- _SHORT PROBLEM 1_
Answer these questions about the Chelsea Manning article.
(a) In which prison was Manning held?
(b) On what date will Manning now be released?
(c) Who said the sentence was commuted "in pursuit of justice"?

- _GIVEN PASSAGE_
■ ■ ■ ■ ■ ■ ■

President Obama yesterday announced that he planned to commute the sentence of transgender whistleblower Chelsea Manning, in one of his final acts as President.

Private Manning, who announced her transition to female in 2013, was imprisoned in Fort Leavenworth military prison after leaking details of classified government documents concerning alleged war crimes and rights abuses via WikiLeaks.

White House says early release of Chelsea Manning down to ‘pursuit of justice’

Manning has sued the US Army for her right to transition behind bars, and has also taken action against her “unjust” 35-year prison sentence – on the basis that her actions helped make public a large number of serious issues related to military practise.

After Manning attempted to take her own life and embarked on a hunger strike over the issue, the military finally agreed to allow her to undergo gender treatment – but court documents indicate military officials are still refusing to officially recognise her transition.

NBC News previously reported that Manning was on the “short list” for a commutation from President Obama, issued a final round of pardons and commutations as he leaves office.

After it was confirmed that Obama had commuted the sentence, White House Press Secretary Josh Earnest said it was done “in pursuit of justice”.

He said: “Chelsea Manning was convicted of serious crimes.

“She also took responsibility for those crimes. She expressed remorse for those crimes,” he added.

Manning will now be released on 17 May, instead of in 2045.

Earnest said Manning’s sentence was “much longer than the sentence that was handed down to people who committed similar crimes that got much less attention.”

■ ■ ■ ■ ■ ■ ■

- _SHORT PROBLEM 2_
Turn the lines of the records below into a numbered list, leaving out blank lines and the pictures.

- _Raw records_
■ ■ ■ ■ ■ ■ ■

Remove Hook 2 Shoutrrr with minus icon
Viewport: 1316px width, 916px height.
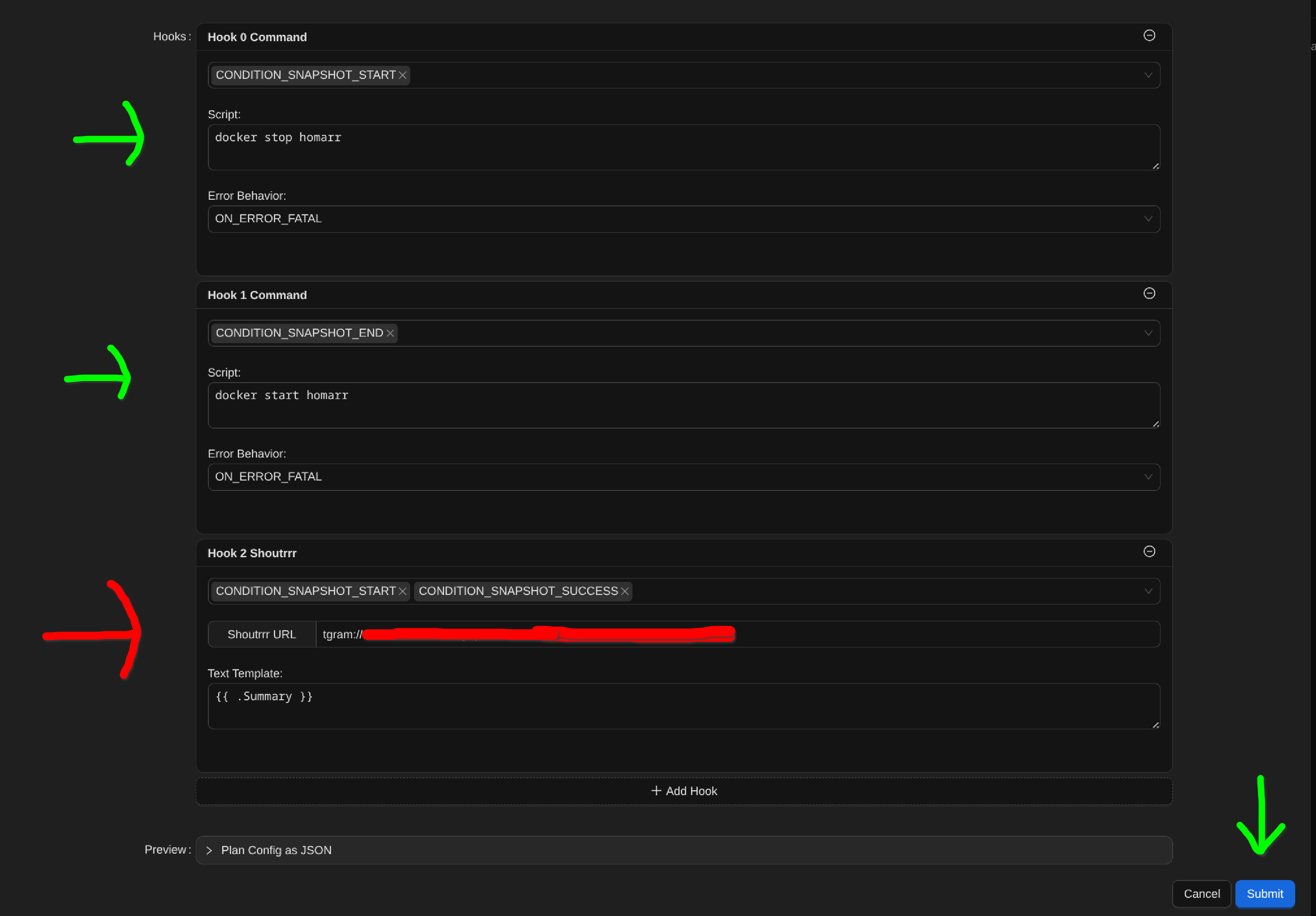(1149, 552)
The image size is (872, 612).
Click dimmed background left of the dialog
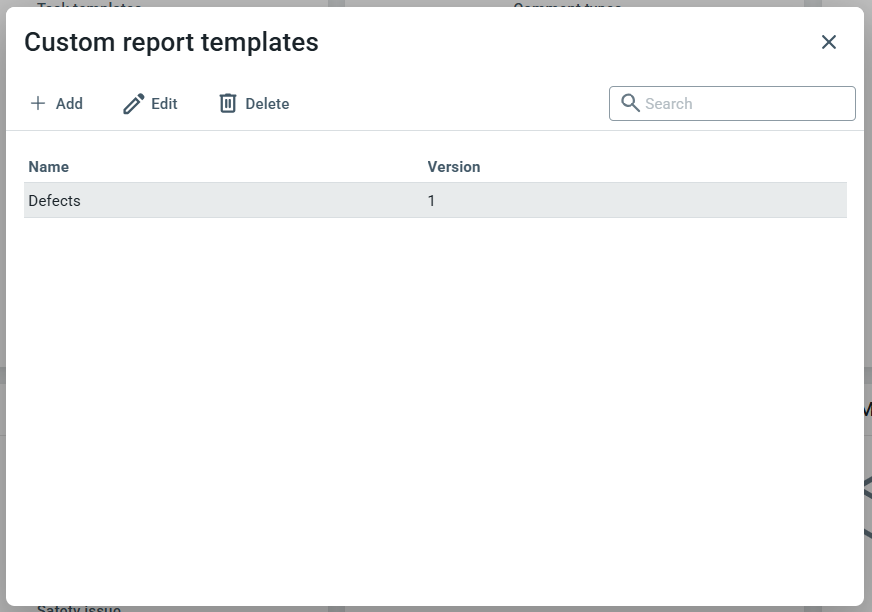[x=3, y=300]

■ ■ ■ ■ ■ ■ ■

- _TASK SOLUTION 1_
(a) Fort Leavenworth military prison
(b) 17 May
(c) White House Press Secretary Josh Earnest

- _TASK SOLUTION 2_
1. Remove Hook 2 Shoutrrr with minus icon
2. Viewport: 1316px width, 916px height.
3. (1149, 552)
4. The image size is (872, 612).
5. Click dimmed background left of the dialog
6. [x=3, y=300]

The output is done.